Beacon thought for a moment, then said, “You keep using the word “crisis” to describe this. Do you understand what that term really means?” His words weren’t threatening, but something about his voice, his tone, the way he carried himself, was. Everything about the man was threatening, but it was never overt. Just an implied sort of menace. Or perhaps it was that wisp of a southern gentleman accent making Cho’s brain think these things.

“What would you call it?” Cho asked.

“A situation. A happening. An unfortunate turn of events. A crisis, Mr. Mayor, is when the men with machetes and hatchets come to knock down your door after your political rival calls for your head. A crisis is when half the city disappears beneath flood waters, or a team of supervillains ransom your state to the US government under threat of artificial meteor strike or the aliens invade or the robots rise or time and space folds in on itself or any number of things much worse than a little dip in the polls. And trust me, you haven’t seen real riots yet. You haven’t seen what true anarchy looks like, how far people can fall. So no, I wouldn’t call this a crisis. And with my help you won’t see anything like that come to pass.”

“Fuck,” Cho sighed.

“Now then, I’d like to discuss your decision to suspend superhero activity in your city.”

“Don’t waste your breath. I never wanted sanctioned super teams running around to begin with. The events of this morning made me remember why,” Cho said.

“Don’t shoot yourself in the foot, Mr. Mayor. It will take time to repair the damage done to your legitimacy and in the meantime there’s a city that needs leading. I fear you may stretch people’s faith in the authorities to their breaking point if you continue to refuse superhuman assistance.”

Cho didn’t say anything first. “Do you remember the WTO riots? Back in ’99?” he asked.

“The Battle of Seattle. Yes, I remember it,” Beacon replied.

“I had just started working for city council. It was a run of the mill protest. Liberal West Coasters going up against the globalist juggernaut that the World Trade Organization represented. Nothing you haven’t seen before if you’ve lived in Seattle long enough. But it didn’t take long for it to turn into an orgy of violence that took the city by storm.”

“So you understand what’s at stake,” Beacon said.

“Yeah, I know what’s at stake. I also know the cost of calling in superheroes to fix your problems,” Cho said.

“You blame us for what happened?” Beacon asked.

“There were anarchists and other shit stirrers trying to turn the protest into a riot for days. Riot police were handling it just fine. But then someone who could throw a baseball with the force of a tank showed up. Instead of trying to handle it themselves, the mayor caved and called you people in.
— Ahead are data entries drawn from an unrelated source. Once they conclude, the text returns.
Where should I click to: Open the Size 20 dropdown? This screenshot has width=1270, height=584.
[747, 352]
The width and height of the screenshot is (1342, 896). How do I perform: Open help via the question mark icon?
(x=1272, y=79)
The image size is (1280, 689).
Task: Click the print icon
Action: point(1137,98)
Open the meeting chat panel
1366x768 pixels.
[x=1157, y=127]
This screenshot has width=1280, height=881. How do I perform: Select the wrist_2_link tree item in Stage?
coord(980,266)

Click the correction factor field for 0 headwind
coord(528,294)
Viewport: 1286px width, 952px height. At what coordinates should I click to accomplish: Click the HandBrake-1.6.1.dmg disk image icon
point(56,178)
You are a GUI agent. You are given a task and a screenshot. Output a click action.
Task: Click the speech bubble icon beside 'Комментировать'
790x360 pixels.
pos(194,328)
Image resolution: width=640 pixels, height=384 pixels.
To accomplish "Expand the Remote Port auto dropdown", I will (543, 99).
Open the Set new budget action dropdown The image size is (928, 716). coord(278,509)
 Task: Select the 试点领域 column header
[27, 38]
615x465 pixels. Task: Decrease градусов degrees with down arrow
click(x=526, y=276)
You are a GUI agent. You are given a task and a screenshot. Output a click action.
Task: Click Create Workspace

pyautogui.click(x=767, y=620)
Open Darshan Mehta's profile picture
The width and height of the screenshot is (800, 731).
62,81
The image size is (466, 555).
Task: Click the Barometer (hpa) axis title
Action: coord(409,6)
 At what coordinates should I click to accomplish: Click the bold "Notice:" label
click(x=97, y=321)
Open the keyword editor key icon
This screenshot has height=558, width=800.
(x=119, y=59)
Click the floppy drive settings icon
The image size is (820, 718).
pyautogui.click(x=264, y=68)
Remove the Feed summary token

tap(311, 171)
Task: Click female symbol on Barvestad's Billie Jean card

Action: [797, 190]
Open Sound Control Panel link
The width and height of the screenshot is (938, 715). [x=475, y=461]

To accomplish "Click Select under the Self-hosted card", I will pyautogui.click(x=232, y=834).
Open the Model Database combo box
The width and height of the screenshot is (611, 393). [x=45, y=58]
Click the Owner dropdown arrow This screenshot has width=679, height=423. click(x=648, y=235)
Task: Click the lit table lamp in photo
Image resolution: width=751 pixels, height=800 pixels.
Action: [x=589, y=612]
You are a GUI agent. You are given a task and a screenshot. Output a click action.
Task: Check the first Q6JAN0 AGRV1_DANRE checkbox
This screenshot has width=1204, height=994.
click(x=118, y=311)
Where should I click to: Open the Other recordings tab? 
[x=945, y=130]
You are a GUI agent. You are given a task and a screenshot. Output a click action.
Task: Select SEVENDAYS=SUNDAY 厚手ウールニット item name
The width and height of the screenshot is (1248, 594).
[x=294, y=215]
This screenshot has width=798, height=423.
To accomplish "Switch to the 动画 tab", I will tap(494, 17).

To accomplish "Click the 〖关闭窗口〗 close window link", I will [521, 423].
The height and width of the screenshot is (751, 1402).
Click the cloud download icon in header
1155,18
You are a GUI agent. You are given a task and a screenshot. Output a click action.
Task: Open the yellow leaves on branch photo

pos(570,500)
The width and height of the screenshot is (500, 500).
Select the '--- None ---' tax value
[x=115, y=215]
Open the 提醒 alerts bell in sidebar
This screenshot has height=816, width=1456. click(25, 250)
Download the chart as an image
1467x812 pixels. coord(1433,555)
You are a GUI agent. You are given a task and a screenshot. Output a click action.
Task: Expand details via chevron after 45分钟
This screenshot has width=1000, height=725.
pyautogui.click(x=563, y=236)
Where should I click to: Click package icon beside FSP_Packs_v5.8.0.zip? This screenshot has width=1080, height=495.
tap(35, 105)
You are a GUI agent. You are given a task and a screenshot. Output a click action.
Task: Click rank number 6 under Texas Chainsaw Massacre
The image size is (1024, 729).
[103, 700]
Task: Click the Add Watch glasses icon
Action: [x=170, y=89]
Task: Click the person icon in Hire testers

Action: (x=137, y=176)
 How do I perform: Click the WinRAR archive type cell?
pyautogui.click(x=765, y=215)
Then everything went to shit.” He sighed, holding his head like it would open up and spill his brains on the carpet. “Millions in property damage. Hundreds injured. They started calling superheroes tools of the corporate oligarchy after that. Respected heroes, not those leather wearing biker wannabes that were running around in the 90’s. The Emerald City Queens. The Nationals,” he said, motioning to Beacon. “Even the goddamn American Hero Society. The American freaking Hero freaking Society, the most patriotic, upstanding organization anywhere was vilified, probably deservedly so. So, no, maybe I haven’t seen real riots. But I have seen what happens when you let superheroes off their leash.”

“Is that what you’re afraid of? Letting us off our leash?” Beacon asked before leaning closer, his visage hardening as he spoke. “Or are you afraid that one day the leash won’t be put back on?” Cho thought he might shit his pants. “Life is a complicated, messy thing and force must be answered in kind. Nobody in the Seattle Police Force could have matched what was being thrown their way. To expect that of them is unrealistic, maybe even cruel by some measures.”

“Then give the cops better weapons, better gear. Relying on superheroes to fix everything leads to terrible, awful things. Maybe not every time, but often enough.”

“Given that fact, why did you decide to sanction several super teams for Centennial Week?” Beacon asked.

“Political pressure,” Cho admitted with a humorless chuckle. “But I made sure the ones who made the final cut were all low tier, low power heroes. That way if something went wrong, they couldn’t do that much damage.”

“Power isn’t everything. Even amateurs can find a way to wreck things way above their punching weight. That’s why you need experience. There’s no substitute for it,” Beacon said.

“You mean like the Battle of Seattle? That kind of experience?” Cho asked. Beacon smiled a thin smile.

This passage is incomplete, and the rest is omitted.